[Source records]
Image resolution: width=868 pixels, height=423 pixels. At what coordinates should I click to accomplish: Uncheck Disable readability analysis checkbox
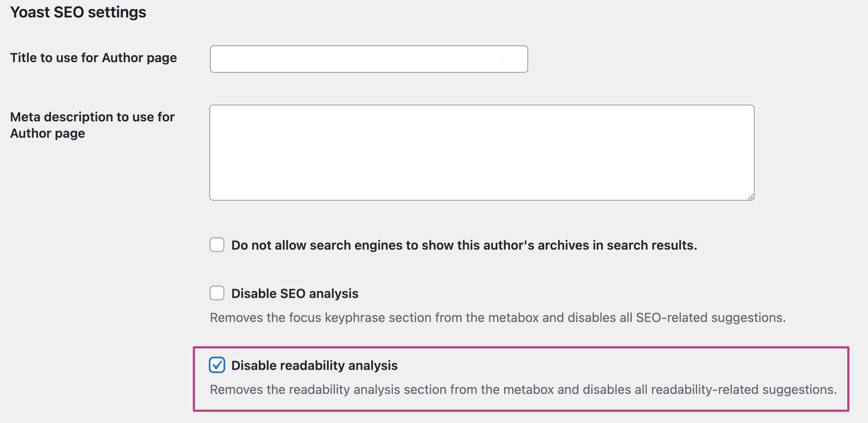click(217, 365)
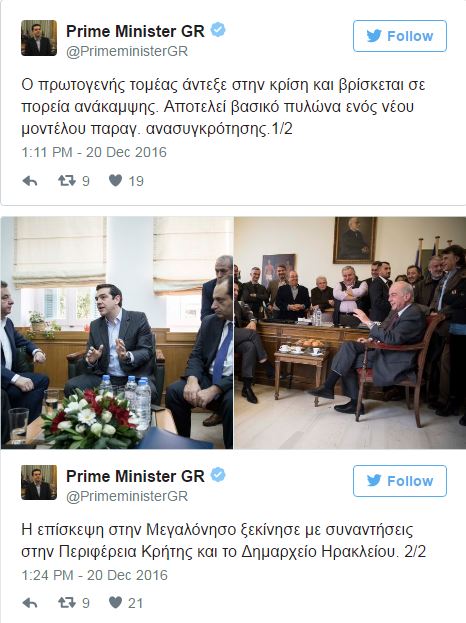
Task: Click the verified badge in bottom tweet
Action: click(218, 475)
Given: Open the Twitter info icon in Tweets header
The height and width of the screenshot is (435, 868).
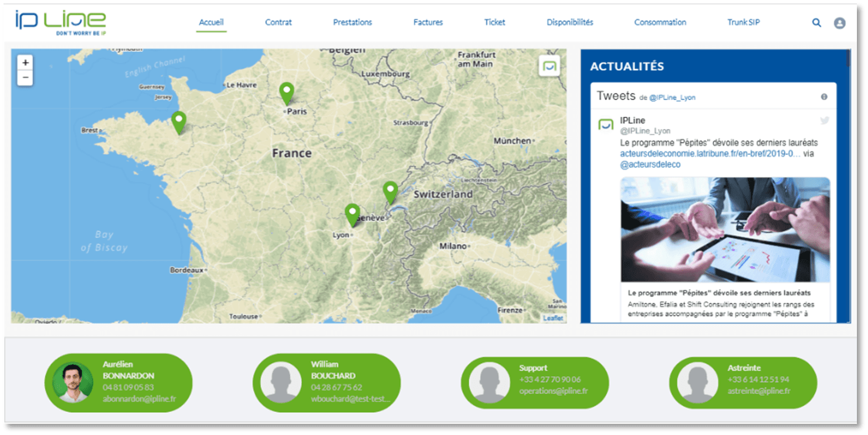Looking at the screenshot, I should point(824,97).
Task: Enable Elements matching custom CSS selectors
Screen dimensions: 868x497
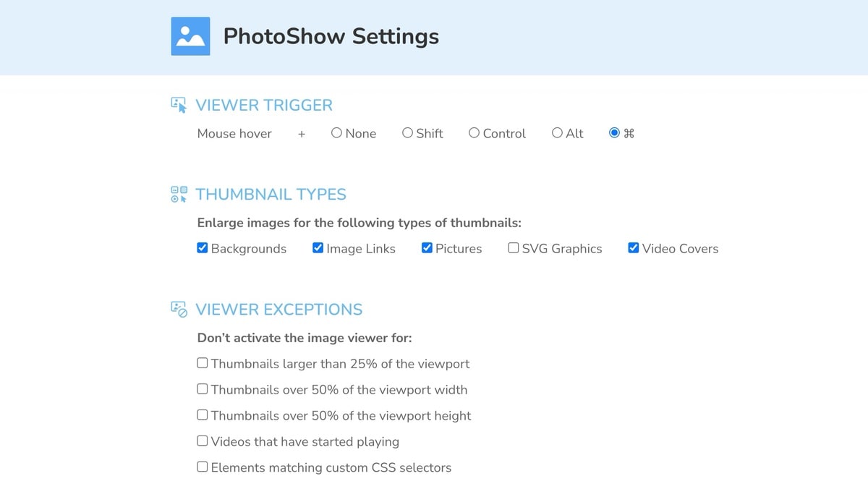Action: pyautogui.click(x=203, y=467)
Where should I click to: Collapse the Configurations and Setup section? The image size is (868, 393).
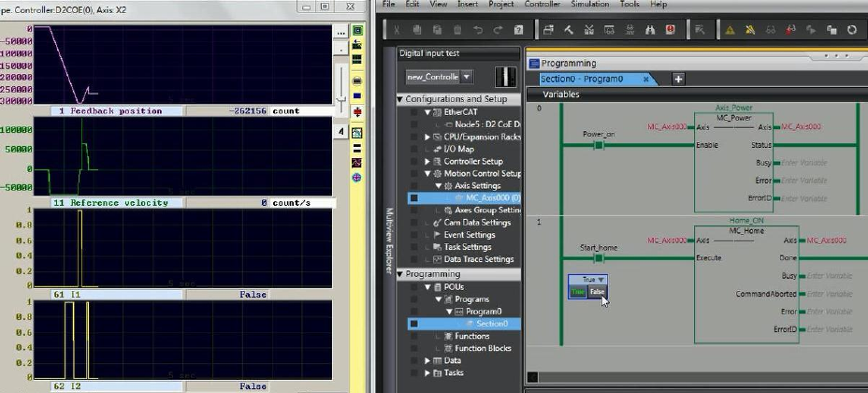(x=400, y=99)
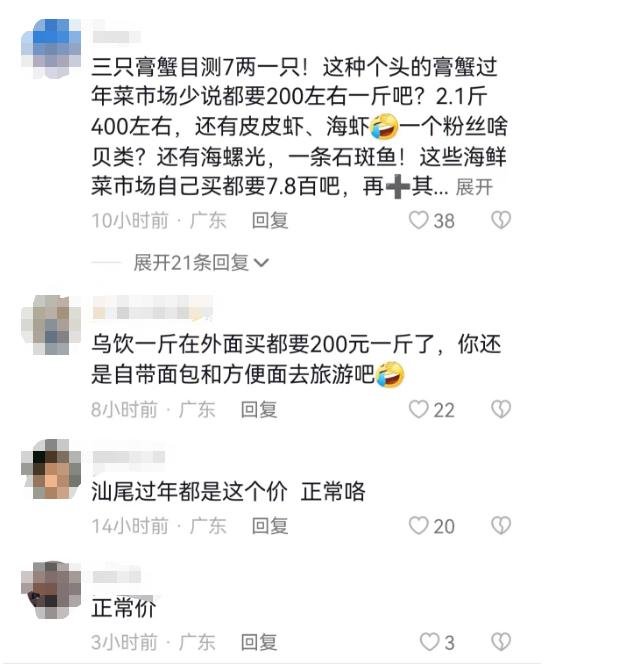Click the chevron next to 展开21条回复
This screenshot has height=664, width=632.
[x=261, y=263]
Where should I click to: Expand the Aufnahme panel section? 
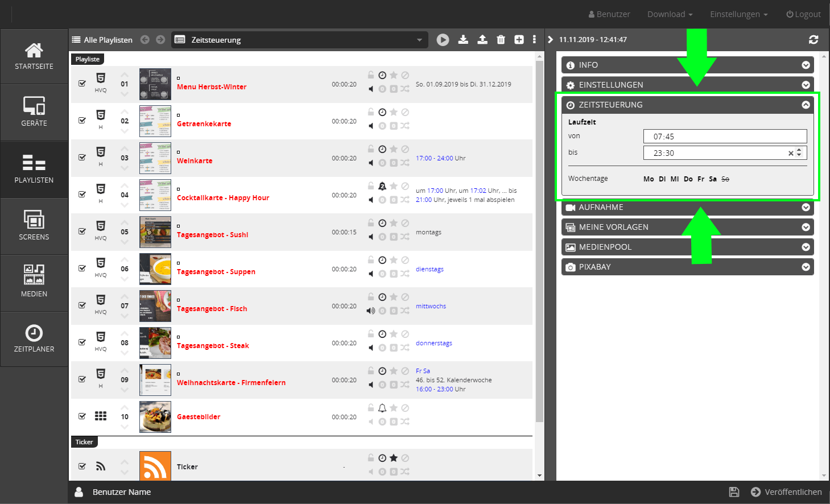point(687,207)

* THE PROBLEM
Please give an exact copy of the lines from the line containing "The height and" through the end of the records above, pictures excluded.

* EXERCISE ANSWER
The height and width of the screenshot is (435, 868).
Looking at the screenshot, I should point(824,97).
Task: Enable Elements matching custom CSS selectors
Screen dimensions: 868x497
Action: pyautogui.click(x=203, y=467)
Where should I click to: Collapse the Configurations and Setup section? The image size is (868, 393).
(x=400, y=99)
Click the chevron next to 展开21条回复
This screenshot has height=664, width=632.
[x=261, y=263]
Where should I click to: Expand the Aufnahme panel section? 
point(687,207)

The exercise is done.